### INSTRUCTION 1
Reproduce the document segment below from the words "In my opinion, the" through "gas supply shrinks).", substituting "by-product gas" for "associated gas" wherever it occurs.
***** DOCUMENT SEGMENT
How America’s most reckless billionaire created the fracking boom [Guardian] –  Bethany McLean on the shale industry & Chesapeake (CHK) founder

    • in 2008, conventional wisdom was that 8$ was a natural gas price floor (it cratered to 2.5$)
    • there was a real scare of US running out of gas before the shale revolution, with even Greenspan comments

“Landmen were always the stepchild of the industry,” he later told Rolling Stone. “Geologists and engineers were the important guys – but it dawned on me pretty early that all their fancy ideas aren’t worth very much if we don’t have a lease. If you’ve got the lease and I don’t, you win.” – McClendon, Chesapeake Energy founder

In my opinion, the US natural gas industry has become an interesting pond to fish in.

That other shale phenomenon, shale oil is actually the biggest risk factor for the price of US natural gas (i.e. cheapest fossil fuel globally, and cleaner than oil & coal). US Shale oil producers make their decisions based on the oil price. As a “side effect”, they also produce associated gas. This “free” natural gas competes with cheap shale gas producers in the US.  Interestingly, the US natural gas price is becoming counter-cyclical via the worldwide oil price. As the oil price suffers from an important demand shock in a recession, and shale oil producers are swing producers of oil, this growing competition of “free” associated gas is turned off (hence local nat gas supply shrinks).
**********
***** EXERCISE INPUTS
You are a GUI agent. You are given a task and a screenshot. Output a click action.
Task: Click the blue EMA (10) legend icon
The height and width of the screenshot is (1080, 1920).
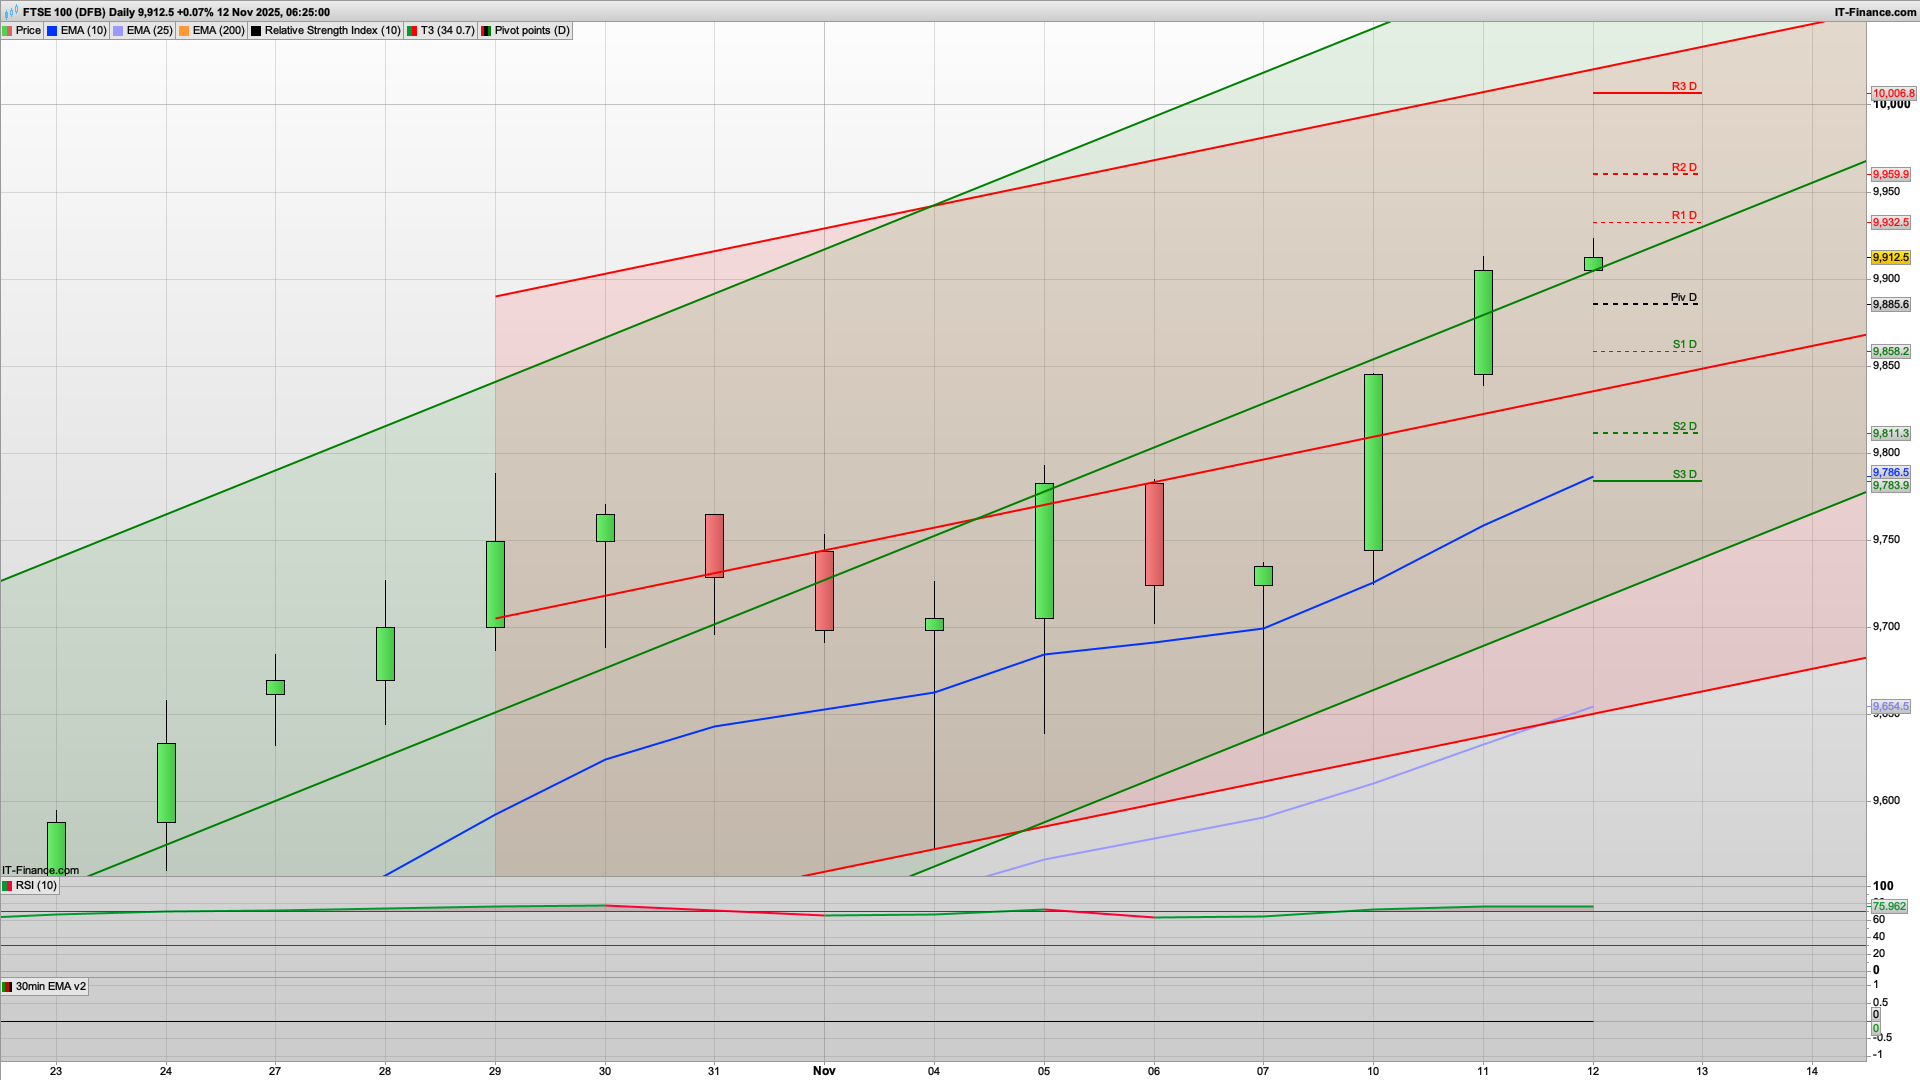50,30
**********
***** EXERCISE INPUTS
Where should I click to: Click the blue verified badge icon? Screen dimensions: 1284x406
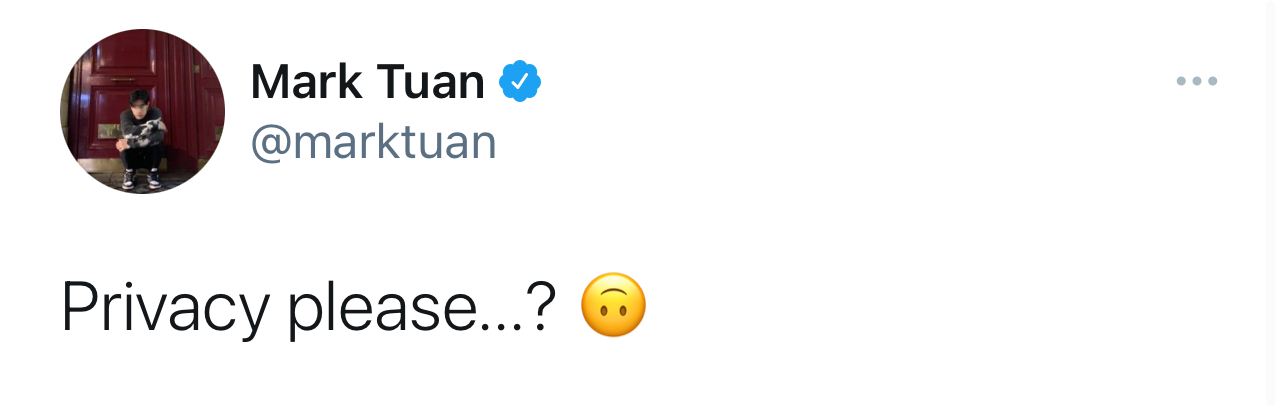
**********
***** EXERCISE INPUTS
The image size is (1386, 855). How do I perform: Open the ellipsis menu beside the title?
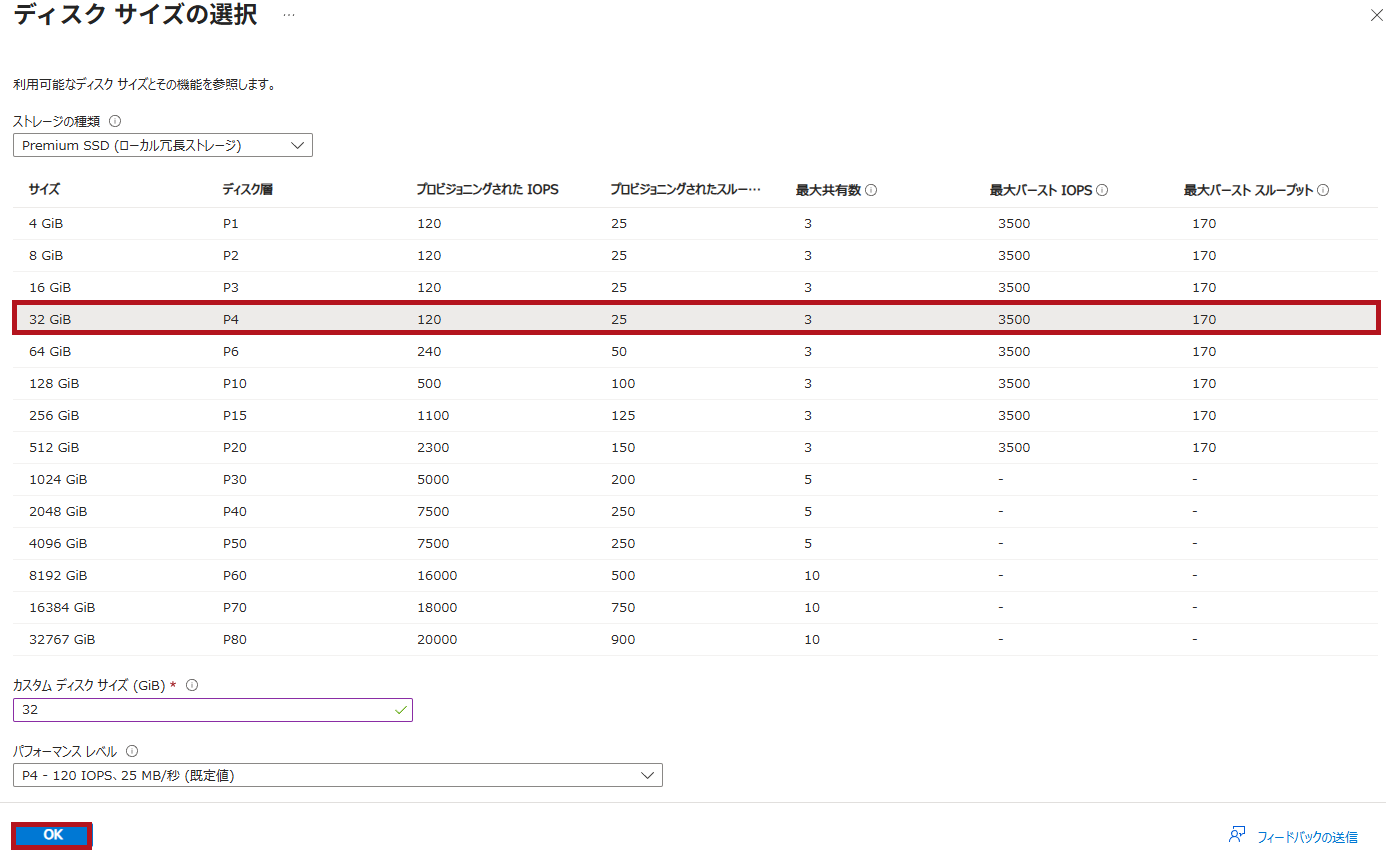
**********
### INSTRUCTION 2
State how many lines of the rows above contain the string "screenshot", giving only the number.

### COMPLETE RESPONSE 1
In my opinion, the US natural gas industry has become an interesting pond to fish in.

That other shale phenomenon, shale oil is actually the biggest risk factor for the price of US natural gas (i.e. cheapest fossil fuel globally, and cleaner than oil & coal). US Shale oil producers make their decisions based on the oil price. As a “side effect”, they also produce by-product gas. This “free” natural gas competes with cheap shale gas producers in the US.  Interestingly, the US natural gas price is becoming counter-cyclical via the worldwide oil price. As the oil price suffers from an important demand shock in a recession, and shale oil producers are swing producers of oil, this growing competition of “free” by-product gas is turned off (hence local nat gas supply shrinks).

### COMPLETE RESPONSE 2
2